[AIM OF THE TASK] Take the line containing "Image resolution: width=1281" and each line after it through the end of the data below, and return them exactly, minus any pictures.

(Saved entries)

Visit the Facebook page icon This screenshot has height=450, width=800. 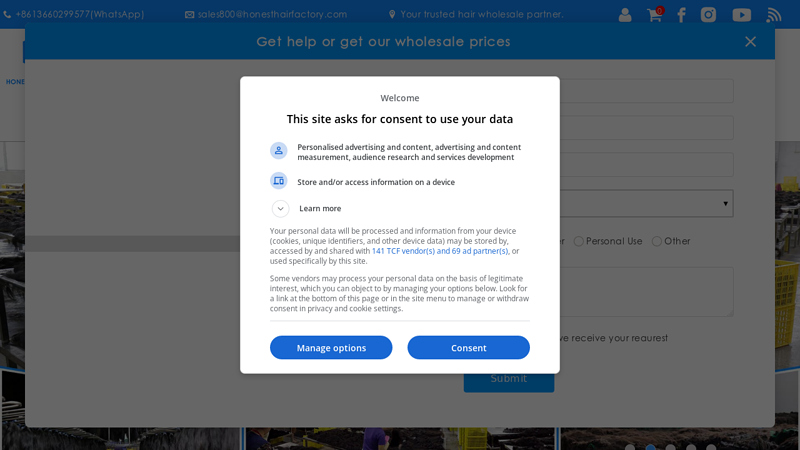tap(681, 15)
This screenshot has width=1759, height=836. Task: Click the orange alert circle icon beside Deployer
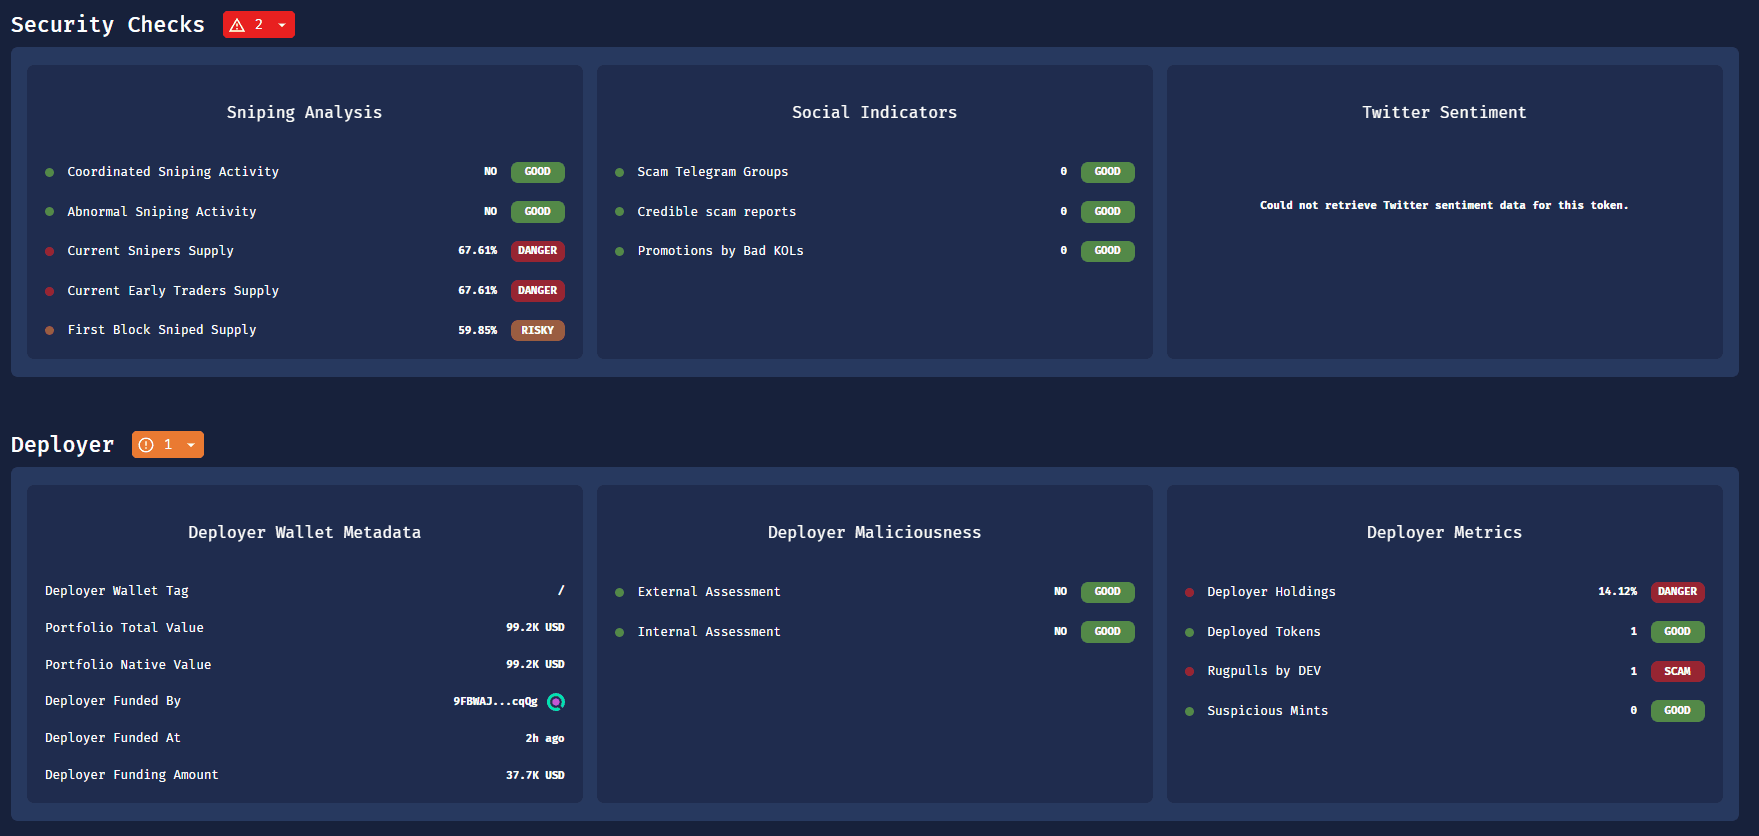pos(146,445)
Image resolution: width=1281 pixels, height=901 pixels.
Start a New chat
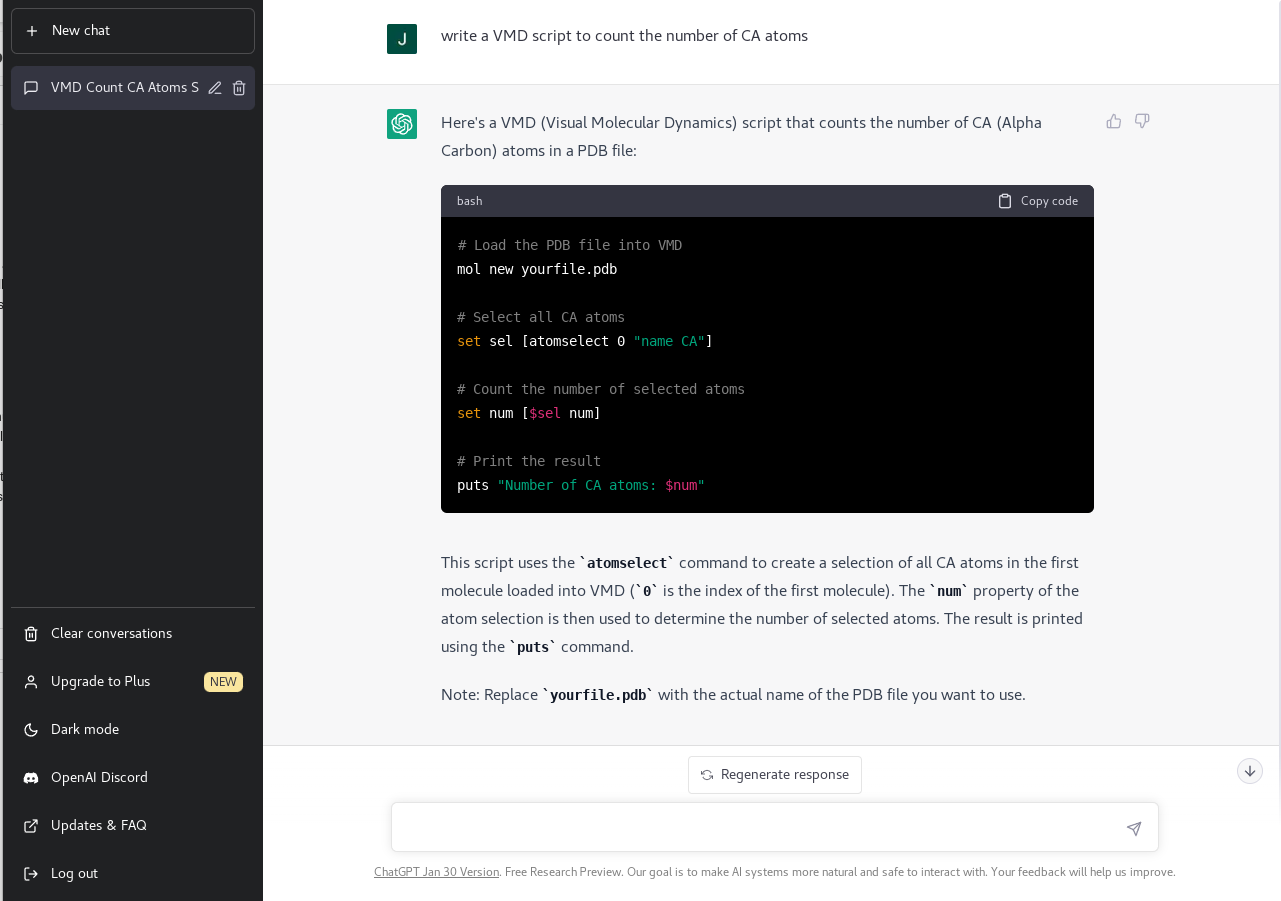(x=133, y=31)
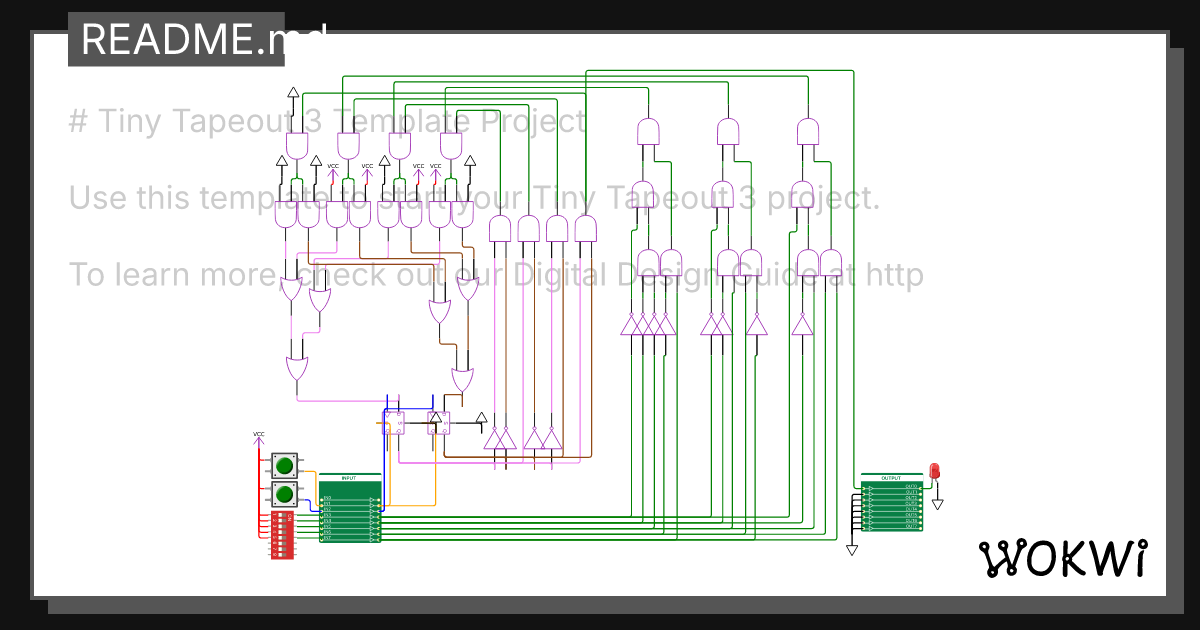Click the Digital Design Guide http link text
This screenshot has height=630, width=1200.
pos(718,273)
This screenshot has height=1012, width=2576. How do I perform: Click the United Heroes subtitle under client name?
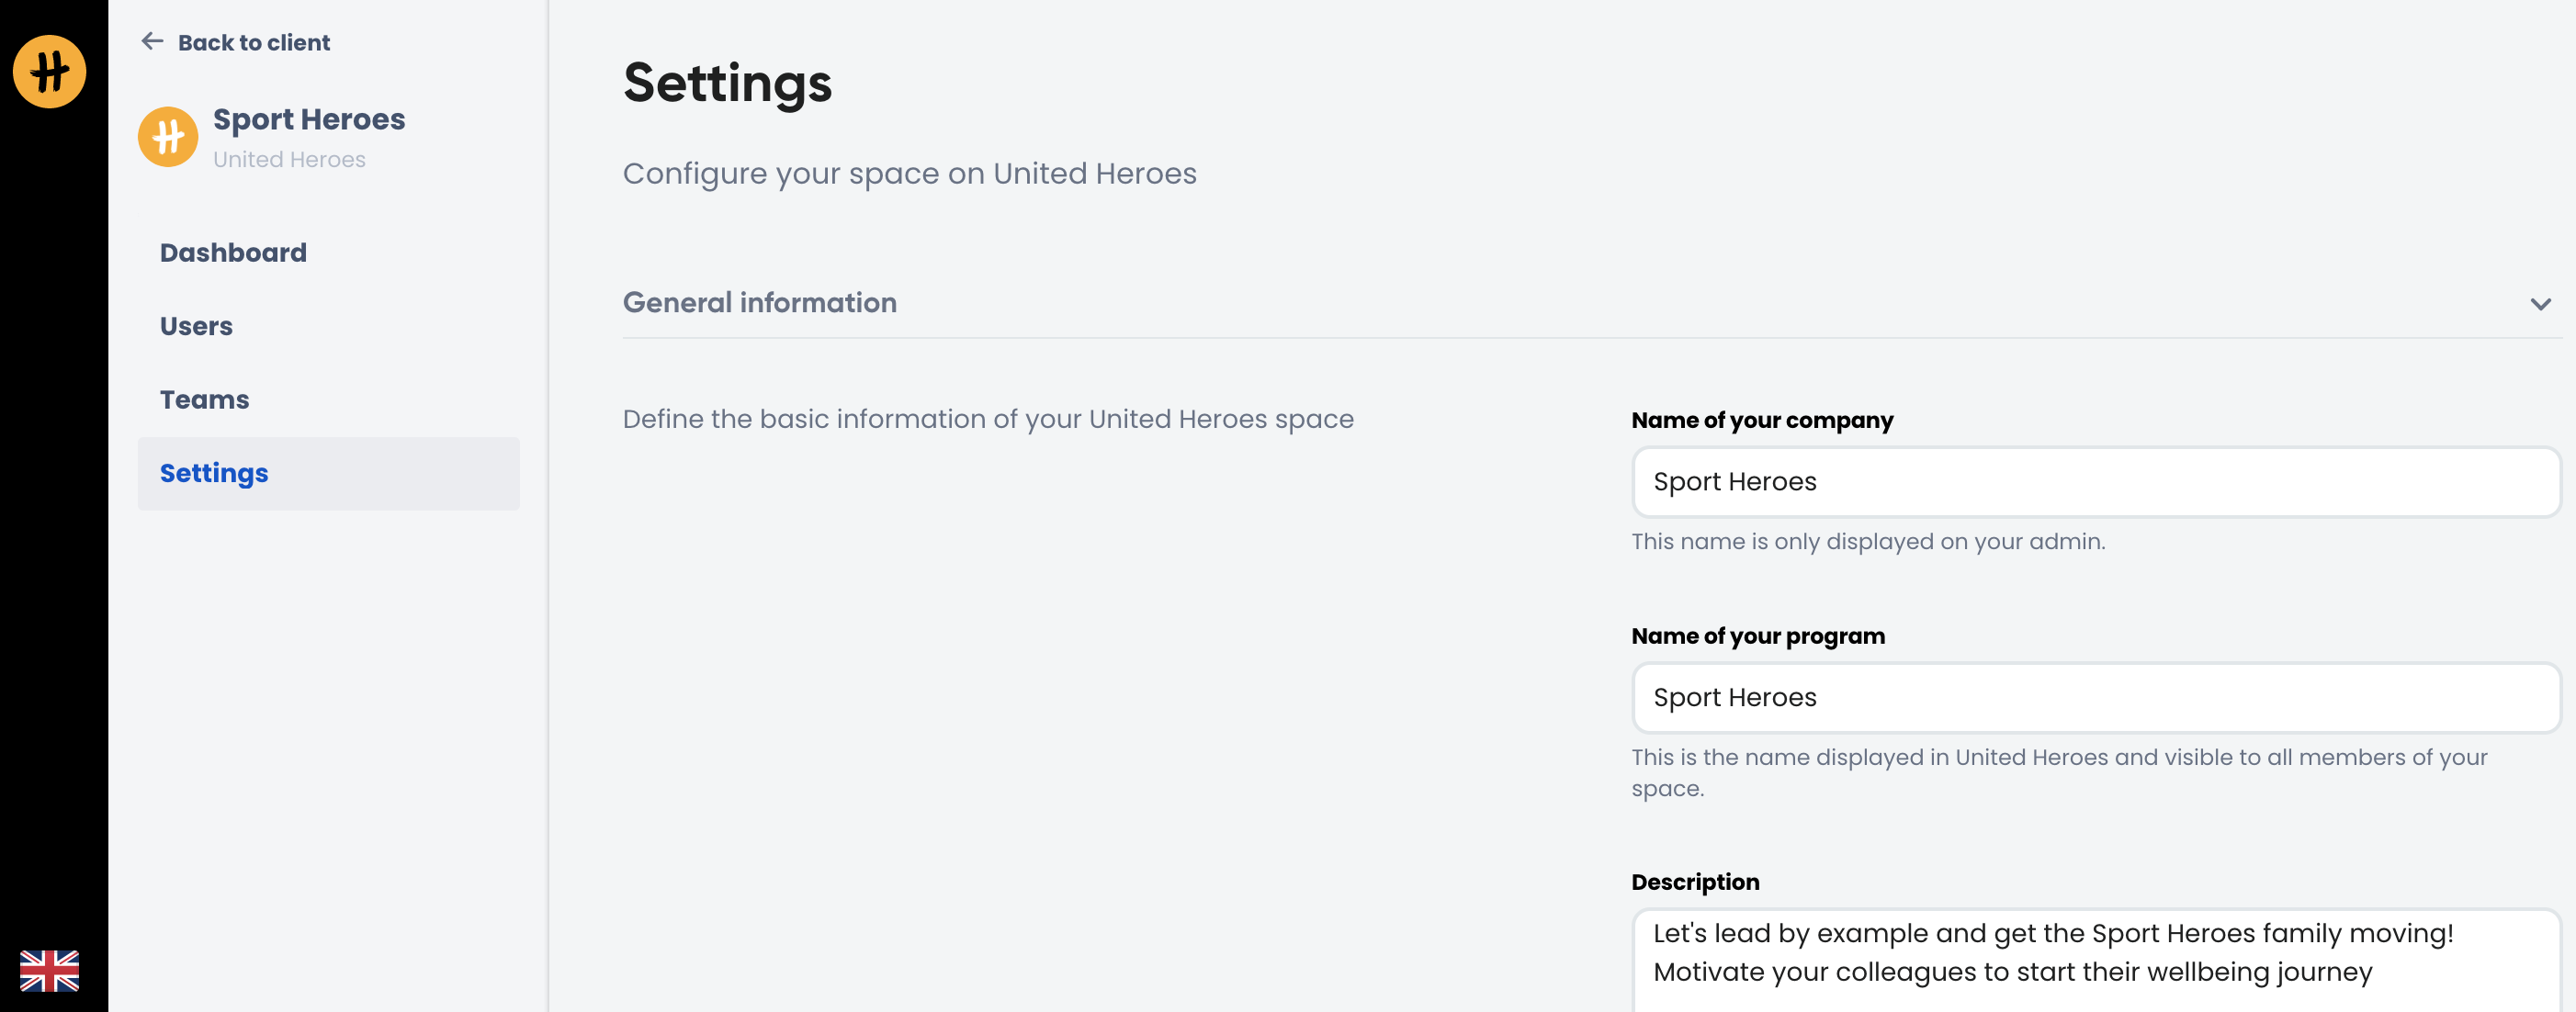point(289,160)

[REPLY]
Image resolution: width=1281 pixels, height=901 pixels.
Start a New chat
(x=133, y=31)
Click the Digital Design Guide http link text
This screenshot has height=630, width=1200.
pos(718,273)
This screenshot has height=1012, width=2576. How do I perform: Click the United Heroes subtitle under client name?
point(289,160)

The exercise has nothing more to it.